» Testo:
AFFRONTARE IL CORONAVIRUS. UN TRIPLO SALTO MORTALE
In questi giorni, con l’allentamento della morsa dell’epidemia del Coronavirus, in Italia si sta pensando alla ripartenza. Il governo ha messo in campo una squadra di esperti capitanata da Vittorio Colao con l’incarico di individuare interventi da effettuare nell’immediato ma, soprattutto, di disegnare le rotte per il futuro del paese. Saggia decisione. Se per la lotta contro il Coronavirus ci si è affidati all’esperienza di scienziati, medici, operatori sanitari, ora si ricorre a economisti, manager, statistici, tecnologi, sociologi, psicologi, banchieri. Abbiamo finalmente capito che il nostro destino non può essere più affidato alla pancia ma al cervello, e che dobbiamo superare rapidamente il paradigma che ci ha portato all’ubriacatura dell’ “uno vale uno”, al discredito degli esperti, allo smantellamento delle strutture culturali e sanitarie pubbliche. Ma questo benvenuto cambio di paradigma sarà sufficiente per assicurarci un radioso futuro? Per tentare di dare una risposta a questa domanda dobbiamo prendere atto della realtà sotto i nostri occhi. La struttura socio-economica italiana è molto fragile: bassa produttività delle imprese, aumento della povertà, pochi laureati, ritardi nel digitale, burocrazia inefficiente, divario Nord Sud, criminalità organizzata, ambiente e infrastrutture degradate, struttura sociale fragile – e si potrebbe continuare a lungo. A livello globale, e quindi ovviamente anche nel nostro paese, il modello di riferimento dominante è quello del liberismo che si basa sulla disuguaglianza e sul consumismo. Questo modello, che impropriamente viene chiamato modello di sviluppo, sta portando il pianeta verso una crisi ambientale e sociale. Il sistematico fallimento delle conferenze mondiali sul clima – ultima quella di Madrid del 2019 – mostrano che i singoli individui e coloro che li governano fanno orecchie da mercante rispetto a quello che la comunità scientifica dimostra da decenni, e che il messaggio di Greta Thunberg non entra nelle coscienze e nelle istituzioni.
Ora alcuni pensano che la parola d’ordine sia “ripartire a guerra finita”, parola d’ordine declinata come “riprendiamo a fare quello che facevamo prima”, ritorniamo ad aprire le fabbriche, i negozi, gli alberghi, come dopo un risveglio da un brutto sogno per poi riprendere la vita di prima. Ma ciò non sarà possibile. La guerra del Coronavirus lascerà sul campo morti (non soltanto in senso metaforico) e feriti (disoccupati, nuovi poveri, tensioni sociali che si spera non sfocino in problemi di ordine pubblico). Il vecchio modello non funziona più, ci sarà bisogno di costruirne uno tutto nuovo. La sfida sarà dunque quella di mettere in campo le energie migliori – e questo lo abbiamo fatto con gli esperti di sanità.
Ma ciò non basta. Sarà necessario che gli individui sappiano reinventarsi, rivedere i propri modi di vivere, i valori, siano capaci di definire con occhi nuovi i veri bisogni riscoprendo la solidarietà e facendo ricorso al coraggio ed all’innovatività che caratterizza il popolo italiano. Soltanto la saldatura tra una leadership adeguata, e un popolo che saprà far tesoro dell’amara esperienza vissuta, consentirà di uscire da questa crisi epocale, come dopo la Seconda guerra mondiale. Dunque un triplo salto mortale: fare tesoro delle lezioni imparate durante la crisi (per esempio il lavoro da casa) e puntare sulle competenze; affrontare con solidarietà la diminuzione della ricchezza (si prevede una significativa riduzione del Pil); rivedere a fondo i nostri stili di vita in un nuovo e sostenibile rapporto tra uomo e natura. E le parole di papa Francesco saranno un’utile fonte di ispirazione.

» Compiti:
(a) Estrai dal testo sul Coronavirus il passo che si apre con le parole contenenti "Ora alcuni pensano" e si chiude con "esperti di sanità.".
(b) Per favore, riscrivi per punti il paragrafo del testo sul Coronavirus che comincia con "Ora alcuni pensano", conservandone i fatti principali.
(c) Stabilisci se ciascuna affermazione concorda con il testo sul Coronavirus. Rispondi sì o no e cita alla lettera le parole del testo che lo decidono: (i) la squadra di esperti nominata dal governo è guidata da Vittorio Colao; (ii) l'ultima conferenza mondiale sul clima citata si è tenuta a Parigi; (iii) si prevede un aumento del Pil.
L'elenco riportato più avanti è materiale separato dal testo.

» Dati estratti:
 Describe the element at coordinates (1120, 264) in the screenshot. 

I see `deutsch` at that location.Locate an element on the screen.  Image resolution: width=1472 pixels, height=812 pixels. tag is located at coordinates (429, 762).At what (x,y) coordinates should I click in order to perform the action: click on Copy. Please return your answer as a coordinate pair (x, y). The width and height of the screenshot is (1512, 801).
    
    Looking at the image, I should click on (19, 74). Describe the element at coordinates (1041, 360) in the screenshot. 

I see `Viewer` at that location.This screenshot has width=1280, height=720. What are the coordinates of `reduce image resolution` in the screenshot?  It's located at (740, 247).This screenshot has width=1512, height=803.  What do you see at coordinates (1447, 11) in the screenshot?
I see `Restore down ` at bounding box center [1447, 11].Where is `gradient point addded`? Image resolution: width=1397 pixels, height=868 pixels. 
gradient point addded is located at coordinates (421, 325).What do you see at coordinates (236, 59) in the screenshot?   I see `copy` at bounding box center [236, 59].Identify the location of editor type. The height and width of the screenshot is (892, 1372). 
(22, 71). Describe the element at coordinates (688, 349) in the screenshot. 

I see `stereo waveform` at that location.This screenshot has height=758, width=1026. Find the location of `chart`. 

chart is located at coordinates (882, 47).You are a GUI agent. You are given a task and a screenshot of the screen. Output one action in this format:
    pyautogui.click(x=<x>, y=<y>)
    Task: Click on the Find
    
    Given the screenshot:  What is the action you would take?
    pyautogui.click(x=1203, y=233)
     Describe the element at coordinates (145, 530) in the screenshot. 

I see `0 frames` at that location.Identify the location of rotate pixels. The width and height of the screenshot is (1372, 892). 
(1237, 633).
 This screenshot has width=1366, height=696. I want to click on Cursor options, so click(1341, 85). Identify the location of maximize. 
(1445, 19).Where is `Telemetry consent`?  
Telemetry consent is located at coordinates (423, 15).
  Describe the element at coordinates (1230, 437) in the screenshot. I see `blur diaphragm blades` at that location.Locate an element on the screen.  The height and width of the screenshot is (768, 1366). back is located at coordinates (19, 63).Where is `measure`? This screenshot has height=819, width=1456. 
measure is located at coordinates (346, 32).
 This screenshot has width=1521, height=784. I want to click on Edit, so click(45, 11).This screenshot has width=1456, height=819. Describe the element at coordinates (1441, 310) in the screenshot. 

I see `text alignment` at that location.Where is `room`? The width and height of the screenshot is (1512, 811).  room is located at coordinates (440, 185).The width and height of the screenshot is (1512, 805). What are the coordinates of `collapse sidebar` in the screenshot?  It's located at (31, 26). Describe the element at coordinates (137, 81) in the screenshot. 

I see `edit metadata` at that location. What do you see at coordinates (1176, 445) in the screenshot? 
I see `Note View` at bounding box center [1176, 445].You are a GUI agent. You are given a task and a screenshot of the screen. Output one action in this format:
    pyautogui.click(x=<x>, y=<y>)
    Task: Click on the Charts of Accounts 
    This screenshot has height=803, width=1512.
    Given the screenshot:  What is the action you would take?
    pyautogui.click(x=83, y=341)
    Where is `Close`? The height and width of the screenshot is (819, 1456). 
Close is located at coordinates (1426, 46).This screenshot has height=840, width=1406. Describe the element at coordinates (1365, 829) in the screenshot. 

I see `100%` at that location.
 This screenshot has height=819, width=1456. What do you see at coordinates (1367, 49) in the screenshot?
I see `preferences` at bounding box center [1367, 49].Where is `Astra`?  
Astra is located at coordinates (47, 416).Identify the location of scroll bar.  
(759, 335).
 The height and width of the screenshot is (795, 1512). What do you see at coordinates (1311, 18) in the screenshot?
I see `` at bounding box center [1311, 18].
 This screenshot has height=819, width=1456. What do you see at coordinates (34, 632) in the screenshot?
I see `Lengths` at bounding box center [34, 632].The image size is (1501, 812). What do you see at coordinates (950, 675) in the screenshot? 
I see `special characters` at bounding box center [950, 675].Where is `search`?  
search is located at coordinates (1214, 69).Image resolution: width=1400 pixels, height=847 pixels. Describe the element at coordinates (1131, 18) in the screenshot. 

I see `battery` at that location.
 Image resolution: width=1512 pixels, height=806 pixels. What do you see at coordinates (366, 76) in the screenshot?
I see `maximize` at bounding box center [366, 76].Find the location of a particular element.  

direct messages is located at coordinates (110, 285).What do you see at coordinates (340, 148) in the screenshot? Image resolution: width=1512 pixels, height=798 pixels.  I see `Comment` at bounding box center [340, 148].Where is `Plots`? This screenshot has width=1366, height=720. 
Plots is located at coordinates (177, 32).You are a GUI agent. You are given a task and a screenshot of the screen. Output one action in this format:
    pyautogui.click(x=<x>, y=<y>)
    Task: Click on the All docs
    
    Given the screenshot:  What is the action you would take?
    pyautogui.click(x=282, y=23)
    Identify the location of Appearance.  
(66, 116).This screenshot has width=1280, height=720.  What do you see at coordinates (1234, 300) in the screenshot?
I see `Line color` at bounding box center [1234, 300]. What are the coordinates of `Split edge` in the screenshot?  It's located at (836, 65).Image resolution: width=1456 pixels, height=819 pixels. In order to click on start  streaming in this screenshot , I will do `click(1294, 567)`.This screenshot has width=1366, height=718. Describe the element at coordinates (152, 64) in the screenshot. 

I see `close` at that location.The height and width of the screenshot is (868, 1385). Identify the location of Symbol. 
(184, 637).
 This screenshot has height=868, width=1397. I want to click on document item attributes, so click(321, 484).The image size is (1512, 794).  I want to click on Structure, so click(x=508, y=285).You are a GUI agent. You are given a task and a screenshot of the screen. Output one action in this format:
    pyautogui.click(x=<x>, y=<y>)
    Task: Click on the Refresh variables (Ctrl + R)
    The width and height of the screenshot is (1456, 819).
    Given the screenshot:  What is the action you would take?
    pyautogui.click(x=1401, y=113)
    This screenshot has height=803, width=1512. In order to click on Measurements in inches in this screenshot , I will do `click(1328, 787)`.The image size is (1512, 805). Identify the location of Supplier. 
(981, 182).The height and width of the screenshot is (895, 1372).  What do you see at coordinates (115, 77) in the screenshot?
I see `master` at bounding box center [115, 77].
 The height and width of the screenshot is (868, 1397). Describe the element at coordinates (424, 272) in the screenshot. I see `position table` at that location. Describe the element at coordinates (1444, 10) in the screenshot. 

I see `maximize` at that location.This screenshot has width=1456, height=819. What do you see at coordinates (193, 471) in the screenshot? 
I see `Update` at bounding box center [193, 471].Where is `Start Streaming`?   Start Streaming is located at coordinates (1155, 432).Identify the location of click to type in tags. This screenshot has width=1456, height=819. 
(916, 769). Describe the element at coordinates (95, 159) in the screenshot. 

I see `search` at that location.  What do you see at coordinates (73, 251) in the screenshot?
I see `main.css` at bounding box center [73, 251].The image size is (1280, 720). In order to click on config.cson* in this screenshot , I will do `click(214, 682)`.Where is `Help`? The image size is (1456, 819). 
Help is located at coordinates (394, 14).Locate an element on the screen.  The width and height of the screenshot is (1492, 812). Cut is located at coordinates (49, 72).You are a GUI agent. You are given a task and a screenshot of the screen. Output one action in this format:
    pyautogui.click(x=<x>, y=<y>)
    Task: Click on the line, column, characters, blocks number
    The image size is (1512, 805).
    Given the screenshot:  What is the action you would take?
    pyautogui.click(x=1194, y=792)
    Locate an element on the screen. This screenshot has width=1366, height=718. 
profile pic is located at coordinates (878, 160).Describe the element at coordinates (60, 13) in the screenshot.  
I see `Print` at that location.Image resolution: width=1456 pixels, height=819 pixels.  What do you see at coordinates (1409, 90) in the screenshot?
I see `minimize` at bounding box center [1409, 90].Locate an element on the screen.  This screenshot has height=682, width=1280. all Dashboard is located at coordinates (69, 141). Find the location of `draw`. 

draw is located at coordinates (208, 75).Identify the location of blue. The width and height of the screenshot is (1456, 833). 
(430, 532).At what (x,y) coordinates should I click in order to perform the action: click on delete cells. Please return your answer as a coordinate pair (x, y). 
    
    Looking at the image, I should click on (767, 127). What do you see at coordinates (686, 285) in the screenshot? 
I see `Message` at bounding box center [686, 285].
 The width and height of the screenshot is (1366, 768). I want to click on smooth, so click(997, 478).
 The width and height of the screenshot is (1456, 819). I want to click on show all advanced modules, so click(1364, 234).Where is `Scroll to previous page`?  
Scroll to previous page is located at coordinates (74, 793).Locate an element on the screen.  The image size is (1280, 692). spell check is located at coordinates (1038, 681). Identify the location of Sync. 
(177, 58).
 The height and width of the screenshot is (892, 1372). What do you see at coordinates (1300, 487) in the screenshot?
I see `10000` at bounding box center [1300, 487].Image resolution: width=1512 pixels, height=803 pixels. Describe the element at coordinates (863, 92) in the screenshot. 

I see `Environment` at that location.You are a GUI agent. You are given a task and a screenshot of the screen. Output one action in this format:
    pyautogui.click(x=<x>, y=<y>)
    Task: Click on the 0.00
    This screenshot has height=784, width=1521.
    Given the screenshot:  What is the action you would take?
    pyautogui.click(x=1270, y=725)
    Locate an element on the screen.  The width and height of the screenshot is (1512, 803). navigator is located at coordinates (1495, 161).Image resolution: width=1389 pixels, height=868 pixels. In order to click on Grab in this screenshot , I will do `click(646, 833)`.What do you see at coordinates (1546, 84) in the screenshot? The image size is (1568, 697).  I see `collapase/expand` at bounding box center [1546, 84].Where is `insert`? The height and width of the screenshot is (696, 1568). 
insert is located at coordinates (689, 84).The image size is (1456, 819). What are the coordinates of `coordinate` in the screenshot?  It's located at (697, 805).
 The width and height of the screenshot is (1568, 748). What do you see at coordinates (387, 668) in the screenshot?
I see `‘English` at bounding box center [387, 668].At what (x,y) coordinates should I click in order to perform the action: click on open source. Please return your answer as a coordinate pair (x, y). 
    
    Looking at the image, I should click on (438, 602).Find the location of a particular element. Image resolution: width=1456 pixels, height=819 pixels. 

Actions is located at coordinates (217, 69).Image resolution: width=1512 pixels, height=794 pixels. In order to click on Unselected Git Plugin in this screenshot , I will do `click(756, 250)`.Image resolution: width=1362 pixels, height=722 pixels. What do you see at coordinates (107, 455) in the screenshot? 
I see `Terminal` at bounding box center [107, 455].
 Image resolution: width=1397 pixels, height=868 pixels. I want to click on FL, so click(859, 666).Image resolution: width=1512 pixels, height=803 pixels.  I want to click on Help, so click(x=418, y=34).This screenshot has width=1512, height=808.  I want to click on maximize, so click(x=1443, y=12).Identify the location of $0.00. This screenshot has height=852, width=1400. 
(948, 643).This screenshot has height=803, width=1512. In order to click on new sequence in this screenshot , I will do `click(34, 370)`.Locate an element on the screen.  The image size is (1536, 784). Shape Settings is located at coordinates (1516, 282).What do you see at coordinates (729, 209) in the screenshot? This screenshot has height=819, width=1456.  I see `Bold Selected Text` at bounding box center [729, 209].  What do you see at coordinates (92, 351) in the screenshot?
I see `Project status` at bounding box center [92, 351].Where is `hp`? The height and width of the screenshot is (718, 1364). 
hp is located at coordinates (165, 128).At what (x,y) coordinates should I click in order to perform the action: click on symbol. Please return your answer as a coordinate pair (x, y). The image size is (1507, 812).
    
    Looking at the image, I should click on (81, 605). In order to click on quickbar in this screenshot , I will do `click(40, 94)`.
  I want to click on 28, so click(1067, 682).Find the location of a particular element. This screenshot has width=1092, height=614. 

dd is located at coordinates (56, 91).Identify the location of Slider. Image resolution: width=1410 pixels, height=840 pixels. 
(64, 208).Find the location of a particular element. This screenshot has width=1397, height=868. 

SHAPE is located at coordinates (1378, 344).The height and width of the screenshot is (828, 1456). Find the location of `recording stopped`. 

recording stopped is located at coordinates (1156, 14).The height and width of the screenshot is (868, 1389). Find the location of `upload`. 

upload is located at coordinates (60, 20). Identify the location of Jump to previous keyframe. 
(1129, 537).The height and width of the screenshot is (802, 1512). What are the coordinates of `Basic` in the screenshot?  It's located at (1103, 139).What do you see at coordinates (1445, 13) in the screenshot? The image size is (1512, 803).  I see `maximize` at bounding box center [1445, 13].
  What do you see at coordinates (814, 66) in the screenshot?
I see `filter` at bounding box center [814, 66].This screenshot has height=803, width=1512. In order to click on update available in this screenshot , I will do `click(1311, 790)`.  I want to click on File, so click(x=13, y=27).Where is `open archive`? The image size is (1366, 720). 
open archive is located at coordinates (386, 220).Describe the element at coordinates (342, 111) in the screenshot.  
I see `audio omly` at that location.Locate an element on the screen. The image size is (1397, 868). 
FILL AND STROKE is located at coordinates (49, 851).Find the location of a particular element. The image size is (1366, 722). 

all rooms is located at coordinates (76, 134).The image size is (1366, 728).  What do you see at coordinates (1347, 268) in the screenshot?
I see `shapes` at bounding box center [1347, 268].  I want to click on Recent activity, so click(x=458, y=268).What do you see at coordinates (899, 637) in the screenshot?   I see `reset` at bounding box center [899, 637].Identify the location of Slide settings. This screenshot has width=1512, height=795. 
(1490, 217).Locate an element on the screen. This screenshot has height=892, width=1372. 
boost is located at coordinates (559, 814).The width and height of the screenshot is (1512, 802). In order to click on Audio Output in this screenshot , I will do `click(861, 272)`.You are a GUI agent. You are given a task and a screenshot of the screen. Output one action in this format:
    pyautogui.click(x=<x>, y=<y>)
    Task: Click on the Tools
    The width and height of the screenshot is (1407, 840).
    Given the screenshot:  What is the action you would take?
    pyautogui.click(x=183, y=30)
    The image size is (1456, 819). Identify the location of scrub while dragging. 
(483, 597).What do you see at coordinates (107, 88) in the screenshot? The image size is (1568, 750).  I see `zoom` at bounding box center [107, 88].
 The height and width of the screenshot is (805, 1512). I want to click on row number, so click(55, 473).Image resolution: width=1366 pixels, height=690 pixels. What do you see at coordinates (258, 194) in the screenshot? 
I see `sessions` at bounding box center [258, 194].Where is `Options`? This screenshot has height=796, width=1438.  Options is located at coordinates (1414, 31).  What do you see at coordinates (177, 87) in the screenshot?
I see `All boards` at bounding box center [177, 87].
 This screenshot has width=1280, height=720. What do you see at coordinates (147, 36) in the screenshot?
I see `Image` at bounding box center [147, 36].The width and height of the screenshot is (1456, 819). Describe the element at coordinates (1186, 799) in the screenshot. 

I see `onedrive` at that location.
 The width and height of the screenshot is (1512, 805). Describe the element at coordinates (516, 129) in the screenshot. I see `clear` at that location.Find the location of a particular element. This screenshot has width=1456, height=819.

» Risposte ai compiti:
(a)
Ora alcuni pensano che la parola d’ordine sia “ripartire a guerra finita”, parola d’ordine declinata come “riprendiamo a fare quello che facevamo prima”, ritorniamo ad aprire le fabbriche, i negozi, gli alberghi, come dopo un risveglio da un brutto sogno per poi riprendere la vita di prima. Ma ciò non sarà possibile. La guerra del Coronavirus lascerà sul campo morti (non soltanto in senso metaforico) e feriti (disoccupati, nuovi poveri, tensioni sociali che si spera non sfocino in problemi di ordine pubblico). Il vecchio modello non funziona più, ci sarà bisogno di costruirne uno tutto nuovo. La sfida sarà dunque quella di mettere in campo le energie migliori – e questo lo abbiamo fatto con gli esperti di sanità.

(b)
- Alcuni pensano che la parola d'ordine sia "ripartire a guerra finita", cioè riprendere a fare ciò che si faceva prima e riaprire fabbriche, negozi e alberghi.
- Ciò non sarà possibile: la guerra del Coronavirus lascerà morti e feriti (disoccupati, nuovi poveri, tensioni sociali).
- Il vecchio modello non funziona più e bisognerà costruirne uno tutto nuovo.
- La sfida sarà mettere in campo le energie migliori, come è stato fatto con gli esperti di sanità.

(c)
(i) Sì: "una squadra di esperti capitanata da Vittorio Colao".
(ii) No: "ultima quella di Madrid del 2019".
(iii) No: "si prevede una significativa riduzione del Pil".